А его рождественские гимны — они подходят для исполнения хором детей. Могут ли какие-либо песни такого рода получить более высокую похвалу, чем эта? Дети также ценят «Птиц» и «Нашего Господа и Нашу Леди». И та замечательная молитва, довольно плоско названная «В лодке», также не выходит за пределы их понимания.

Естественно, Илера Беллока сильно влечет к почти яростной простоте баллады. Епископ Перси не насладился бы теологической и политической атмосферой «Маленькой служанки», но он признал бы ее неотразимое очарование. Есть то совершенно восхитительное стихотворение «Смерть и последняя исповедь странствующего Питера» — самого беллоковского бродяги. «Он бродил везде, где хотел: и все, что он одобрял, было воспето, и большая часть того, что он видел, была хороша». Говорит Питер:

“If all that I have loved and seen

Be with me on the Judgment Day,

I shall be saved the crowd between

From Satan and his foul array.”

Илер Беллок видел многое и любил многое. Он воспевал во весь голос то, что одобрял — с какой сердечной ненавистью он воспевал то, что не одобрял!

V

Илер Беллок — не тот человек, чтобы тратить много времени на анализ собственных эмоций; он, слава Богу, не поэтический психолог. Песни о любви, застольные песни, песни о битвах — именно с этими примитивными и демократическими вещами он в основном имеет дело.

Но есть нечто более демократичное, чем вино, любовь или война. Эта вещь — Вера. И вклад Илера Беллока в приумножение суммы мировой красоты не был бы тем значительным делом, которым он является, если бы не его Вера. Дело не в том, что (как Данте Габриэль Россетти) его привлекает пышность Церкви и богатство легенд. Для Илера Беллока пышность — лишь случайность, существенное — его католическая Вера. Он убедительно пишет о Нашей Леди, святом Иосифе и Младенце Иисусе, потому что он сам убежден. Он не копается в средневековой традиции в поисках живописных инцидентов, он просто пишет то, что знает как истину. Его Вера дает ему тему для тех его стихов, которые, скорее всего, выдержат испытание временем; его Вера дает ему «восторг вдохновения». Его Вера позволяет ему, как она позволяла многим другим поэтам, видеть «в лампе, которая есть красота, свет, который есть Бог».

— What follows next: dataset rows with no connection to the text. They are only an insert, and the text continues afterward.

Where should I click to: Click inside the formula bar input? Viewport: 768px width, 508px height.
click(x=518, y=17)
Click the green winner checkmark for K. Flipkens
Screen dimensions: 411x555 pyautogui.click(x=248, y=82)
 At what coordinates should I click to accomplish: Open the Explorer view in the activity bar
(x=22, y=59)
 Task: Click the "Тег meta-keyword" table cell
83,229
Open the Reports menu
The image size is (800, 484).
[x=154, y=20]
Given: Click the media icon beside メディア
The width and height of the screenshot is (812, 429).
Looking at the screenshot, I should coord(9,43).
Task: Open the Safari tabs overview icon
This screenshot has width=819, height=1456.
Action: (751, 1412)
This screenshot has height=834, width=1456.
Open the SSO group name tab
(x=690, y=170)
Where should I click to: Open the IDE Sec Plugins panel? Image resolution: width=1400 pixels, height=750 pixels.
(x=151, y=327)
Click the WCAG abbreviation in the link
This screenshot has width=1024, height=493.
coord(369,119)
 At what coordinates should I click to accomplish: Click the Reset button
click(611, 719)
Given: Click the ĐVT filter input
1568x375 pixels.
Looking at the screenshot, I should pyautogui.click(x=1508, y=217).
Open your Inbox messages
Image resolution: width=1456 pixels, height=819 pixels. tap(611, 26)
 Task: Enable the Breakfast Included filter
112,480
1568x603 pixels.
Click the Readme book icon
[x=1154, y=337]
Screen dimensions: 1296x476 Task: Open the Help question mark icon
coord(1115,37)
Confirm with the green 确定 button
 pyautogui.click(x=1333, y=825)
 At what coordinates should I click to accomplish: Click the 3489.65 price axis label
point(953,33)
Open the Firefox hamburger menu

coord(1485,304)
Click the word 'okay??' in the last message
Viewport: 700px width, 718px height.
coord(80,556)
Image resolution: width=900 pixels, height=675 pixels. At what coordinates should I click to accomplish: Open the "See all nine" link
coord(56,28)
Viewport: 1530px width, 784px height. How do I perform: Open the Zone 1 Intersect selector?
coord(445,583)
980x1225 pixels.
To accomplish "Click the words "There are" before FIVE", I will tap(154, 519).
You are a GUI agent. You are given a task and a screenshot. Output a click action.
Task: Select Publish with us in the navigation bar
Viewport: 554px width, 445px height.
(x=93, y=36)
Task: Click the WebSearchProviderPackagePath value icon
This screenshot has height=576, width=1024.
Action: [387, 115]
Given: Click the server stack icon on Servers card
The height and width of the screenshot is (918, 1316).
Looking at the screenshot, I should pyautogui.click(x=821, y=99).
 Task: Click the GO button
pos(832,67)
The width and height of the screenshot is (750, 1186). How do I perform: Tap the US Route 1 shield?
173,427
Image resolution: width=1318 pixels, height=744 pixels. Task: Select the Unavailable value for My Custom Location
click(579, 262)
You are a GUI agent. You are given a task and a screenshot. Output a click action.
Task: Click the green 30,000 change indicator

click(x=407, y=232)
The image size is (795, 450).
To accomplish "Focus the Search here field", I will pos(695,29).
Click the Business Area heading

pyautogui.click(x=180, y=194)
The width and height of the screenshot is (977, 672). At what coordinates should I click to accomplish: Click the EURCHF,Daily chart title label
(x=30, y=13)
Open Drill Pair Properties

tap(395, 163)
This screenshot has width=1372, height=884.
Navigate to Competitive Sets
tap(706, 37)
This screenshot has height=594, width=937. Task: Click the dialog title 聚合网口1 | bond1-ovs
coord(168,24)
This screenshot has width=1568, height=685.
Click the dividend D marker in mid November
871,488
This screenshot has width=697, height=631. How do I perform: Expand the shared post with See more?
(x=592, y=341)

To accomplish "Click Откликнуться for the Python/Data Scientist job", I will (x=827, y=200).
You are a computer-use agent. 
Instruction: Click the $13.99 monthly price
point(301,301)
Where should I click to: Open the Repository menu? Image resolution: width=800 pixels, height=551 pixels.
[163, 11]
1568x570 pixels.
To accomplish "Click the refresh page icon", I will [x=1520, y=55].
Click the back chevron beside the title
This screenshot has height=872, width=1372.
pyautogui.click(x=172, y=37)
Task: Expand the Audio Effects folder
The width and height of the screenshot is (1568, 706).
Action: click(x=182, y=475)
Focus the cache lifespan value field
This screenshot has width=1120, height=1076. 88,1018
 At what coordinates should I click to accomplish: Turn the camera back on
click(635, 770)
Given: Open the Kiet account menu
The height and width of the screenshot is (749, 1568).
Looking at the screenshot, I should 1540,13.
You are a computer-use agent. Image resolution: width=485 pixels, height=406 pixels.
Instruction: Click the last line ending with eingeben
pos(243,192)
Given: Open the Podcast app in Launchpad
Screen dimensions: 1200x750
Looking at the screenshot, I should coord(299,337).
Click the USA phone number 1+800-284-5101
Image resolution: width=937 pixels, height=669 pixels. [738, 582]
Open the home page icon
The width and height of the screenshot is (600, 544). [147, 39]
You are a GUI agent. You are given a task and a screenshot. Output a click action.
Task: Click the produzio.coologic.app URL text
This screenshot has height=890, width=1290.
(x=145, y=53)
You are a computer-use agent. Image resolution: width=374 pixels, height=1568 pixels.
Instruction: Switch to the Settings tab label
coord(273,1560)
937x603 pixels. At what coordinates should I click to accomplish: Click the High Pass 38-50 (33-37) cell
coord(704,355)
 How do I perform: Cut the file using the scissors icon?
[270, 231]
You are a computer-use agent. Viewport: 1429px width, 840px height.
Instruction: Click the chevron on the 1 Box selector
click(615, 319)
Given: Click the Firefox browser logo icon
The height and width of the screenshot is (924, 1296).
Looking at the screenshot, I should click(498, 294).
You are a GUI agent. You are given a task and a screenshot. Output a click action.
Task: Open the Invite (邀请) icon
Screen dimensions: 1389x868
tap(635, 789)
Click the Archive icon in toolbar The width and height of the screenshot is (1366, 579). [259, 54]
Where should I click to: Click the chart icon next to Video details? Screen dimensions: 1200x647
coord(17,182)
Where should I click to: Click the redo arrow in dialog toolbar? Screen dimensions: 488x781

И в этом Илер Беллок наиболее полно и последовательно демократ. Ибо в этом двадцатом веке так случилось, что на земле есть только один подлинно демократический институт. И этот институт — Католическая Церковь.

КАТОЛИЧЕСКИЕ ПОЭТЫ БЕЛЬГИИ

На недавнем собрании Английского поэтического общества мадемуазель Коппен, выдающаяся бельгийская поэтесса, которая сейчас, как и многие ее соотечественники, является беженкой в Лондоне, сказала: «Я верю, что мы были слишком процветающими, слишком склонными к удовольствиям. Мы очищаемся, и в наших невзгодах мы обрели нашу национальность. Если когда-нибудь Англия, Франция и Россия создадут новую Бельгию, мы будем более простыми и трудолюбивыми».

Те из нас, кто верит, что характер нации в значительной степени раскрывается в ее литературе, не могут сомневаться в том, что слова мадемуазель Коппен правдивы. Конечно, болезненные фантазии Мориса Метерлинка (если упомянуть самого заметного из бельгийских литераторов) могли возникнуть только в стране, страдающей от чрезмерной цивилизации, в стране, чьи граждане слишком искушены для простых и здоровых удовольствий. Даже больше, чем сложные непристойности Ивана Гилькена и Альбера Жиро, болезненные исследования умственной, духовной и физической деградации Метерлинка принадлежат к тому сорту литературы, который называют «декадентским». И декадентская литература обычно создается для людей и людьми, которым нужно быть, по словам мадемуазель Коппен, «более простыми и трудолюбивыми».

То, что великая трагедия, постигшая Бельгию, окажет благотворное влияние на ее литературу, не вызывает сомнений. Конечно, первым результатом является почти полное прекращение творческой деятельности; нельзя держать винтовку и ручку одновременно. Но с возвращением мира должно прийти развитие новой бельгийской литературы, литературы, которая является не эхом салонных философий Парижа и Берлина, а прекрасным выражением души сильной и храброй расы.

Возможно, когда поэты воссозданной Бельгии будут петь свои ясные песни, мир, сравнивая их с Гилькеном, Жиро, Метерлинком и Верхарном времен «Крушений» и «Черных факелов», скажет: «Теперь, впервые, бельгийская поэзия заслуживает внимания тех, кто интересуется не только патологическими аспектами литературы! Не раньше, чем земля была очищена кровью и пламенем, Дух Красоты пришел, чтобы поселиться во Фландрии!»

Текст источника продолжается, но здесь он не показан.